- **TASK TO CARRY OUT**
For each line of the data below that contains "computer", return that line.

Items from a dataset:
══════════════════════════════

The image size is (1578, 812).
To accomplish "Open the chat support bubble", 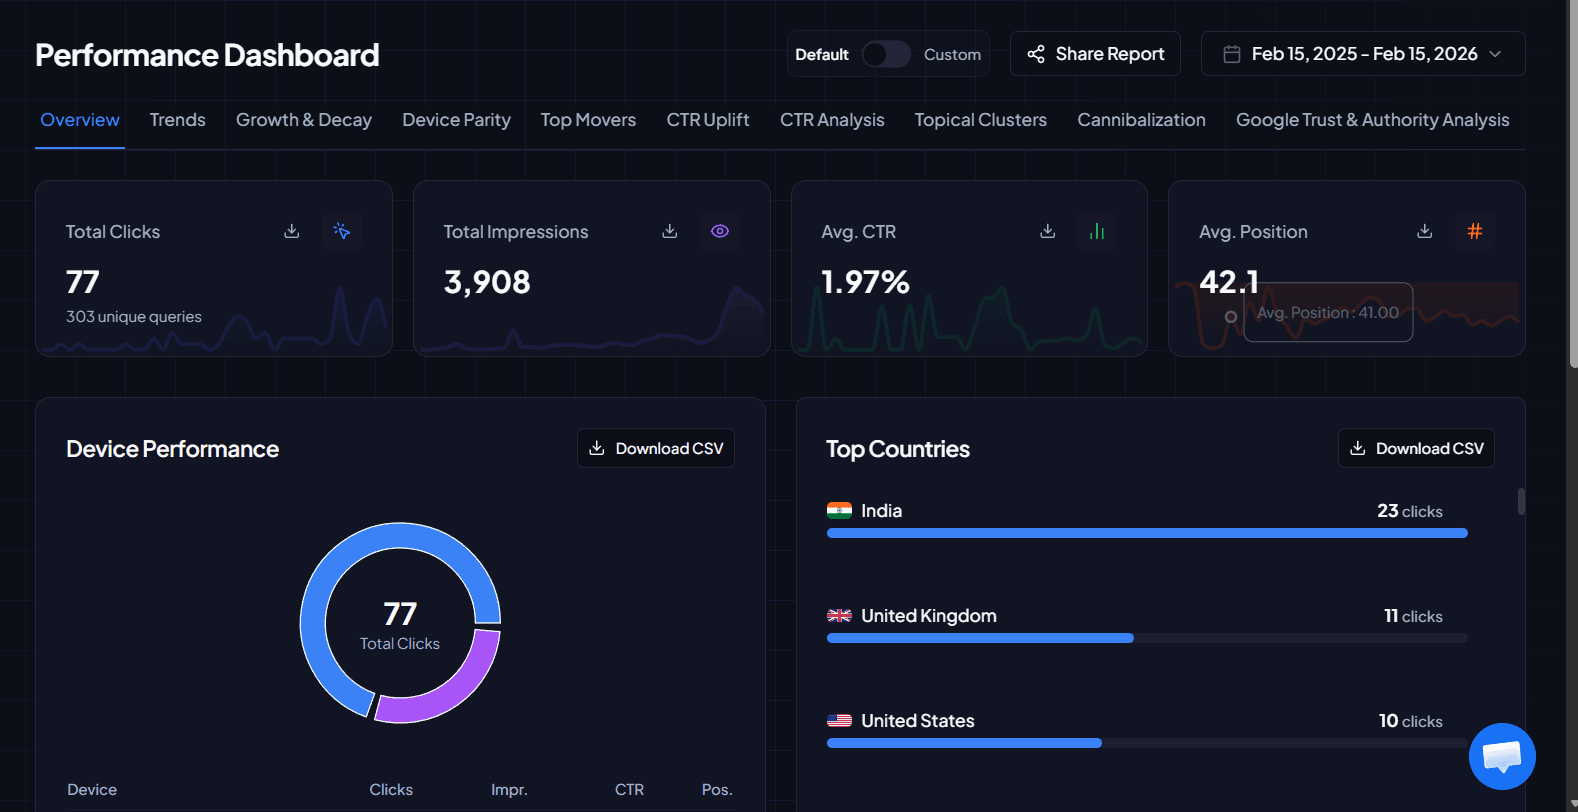I will click(x=1502, y=756).
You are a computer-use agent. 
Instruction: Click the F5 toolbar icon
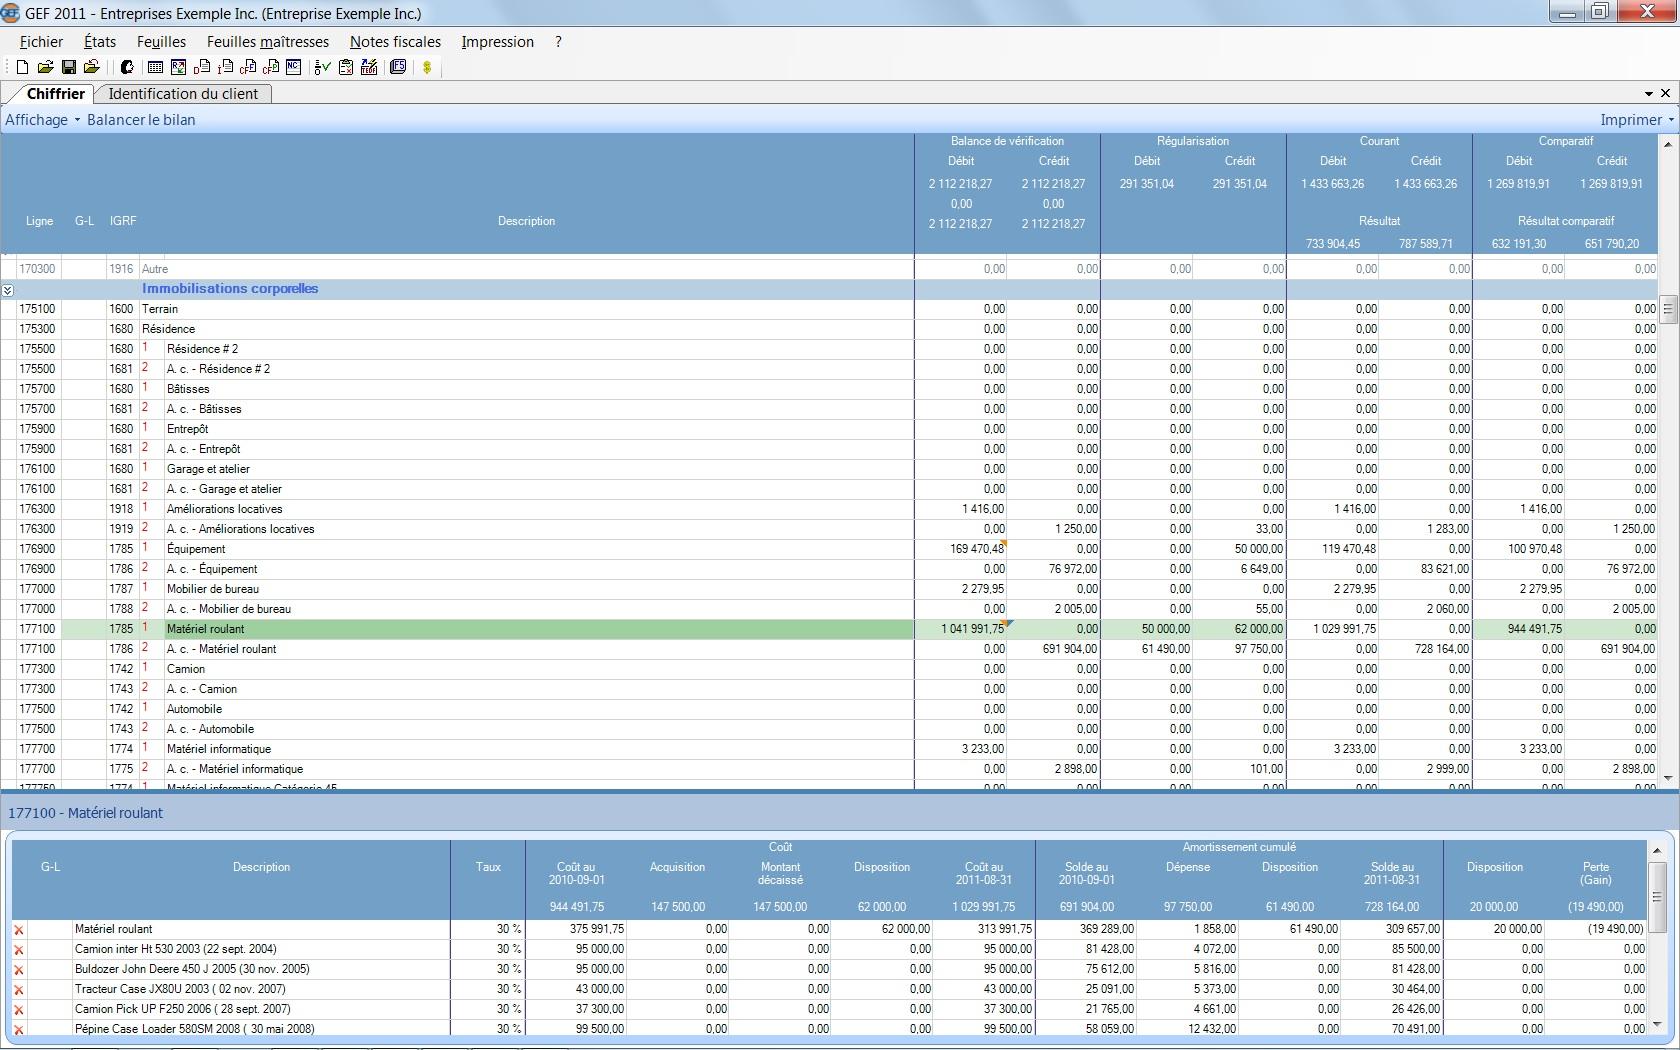pos(398,67)
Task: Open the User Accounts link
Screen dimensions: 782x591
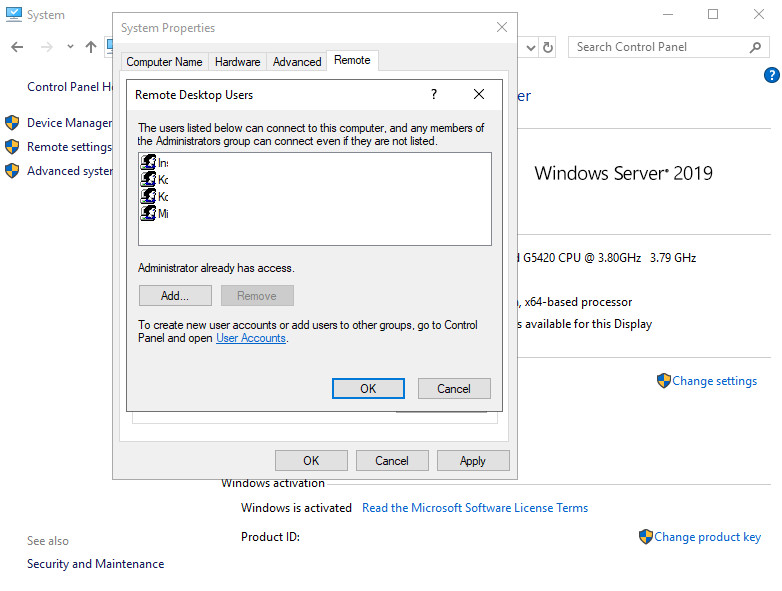Action: [x=251, y=338]
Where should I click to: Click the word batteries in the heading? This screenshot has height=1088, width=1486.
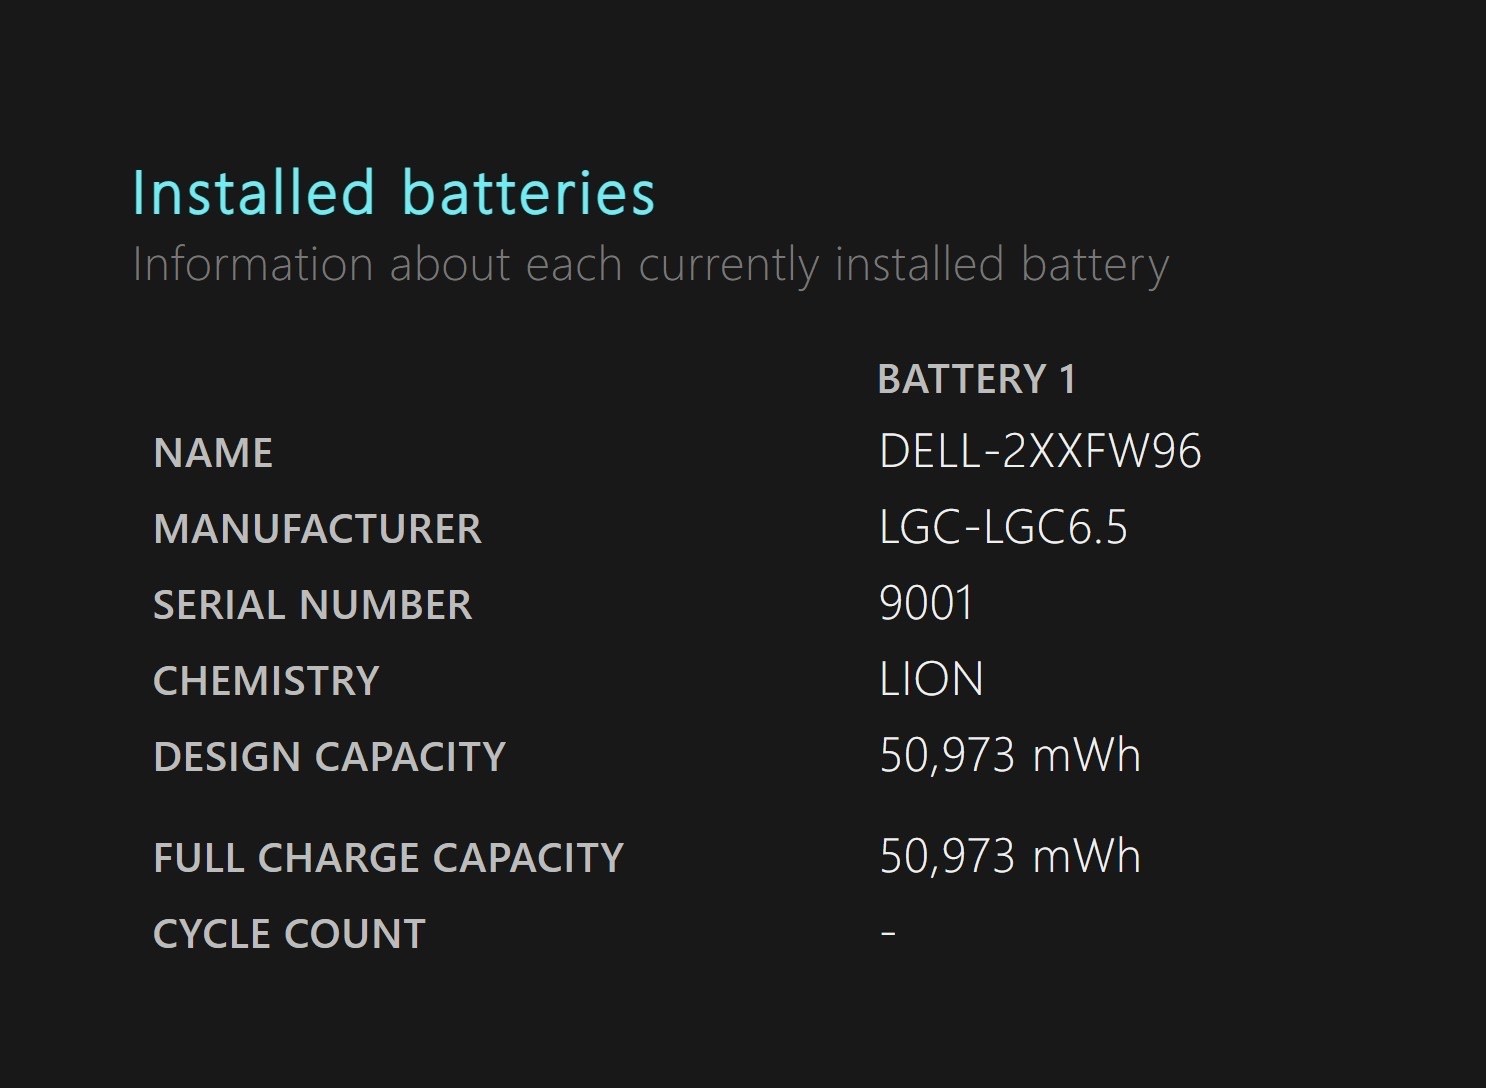(x=528, y=192)
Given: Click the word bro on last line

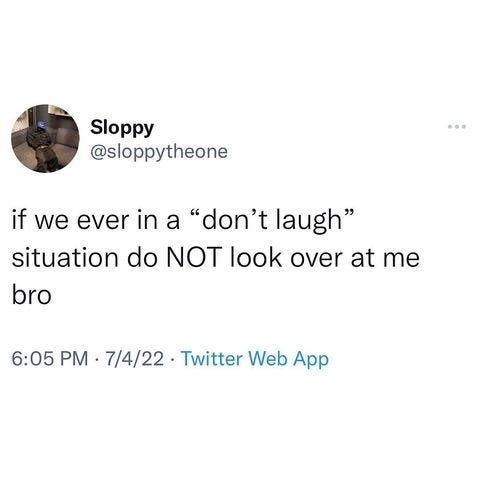Looking at the screenshot, I should tap(32, 295).
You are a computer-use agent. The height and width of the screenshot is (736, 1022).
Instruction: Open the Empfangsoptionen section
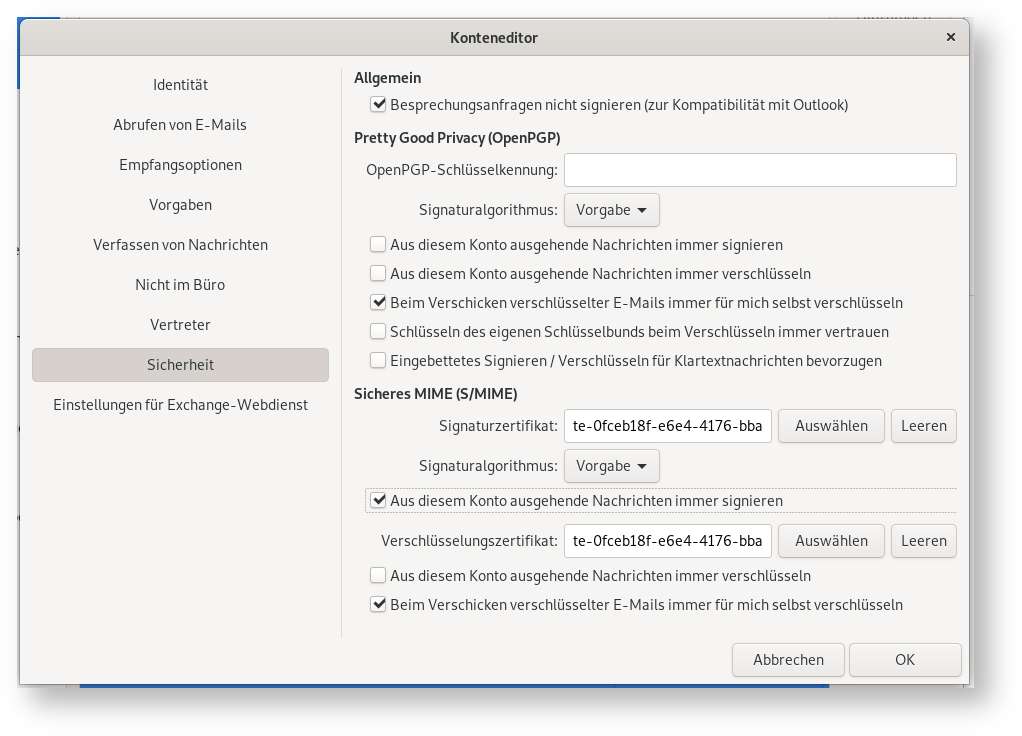tap(180, 165)
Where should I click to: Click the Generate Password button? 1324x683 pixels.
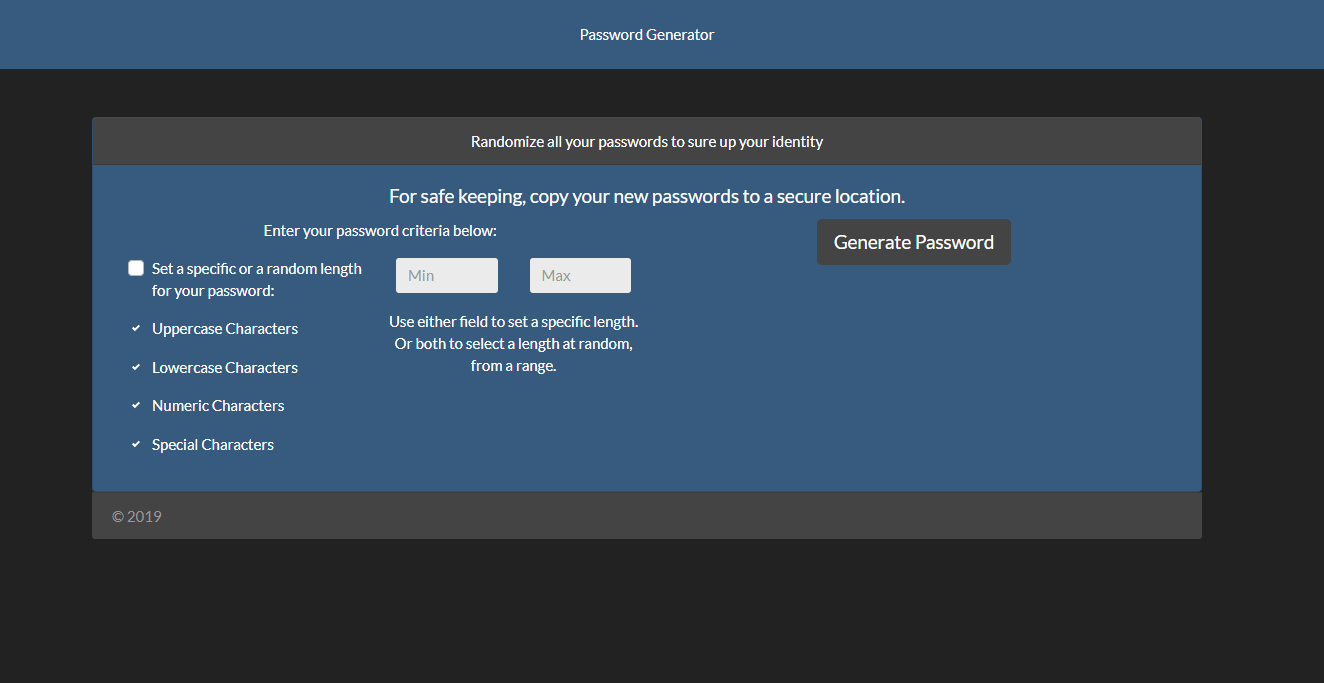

══════════════════════════════

- **EXERCISE RESULT**
You are a computer-use agent. 
You are a computer-use agent. The height and width of the screenshot is (736, 1022).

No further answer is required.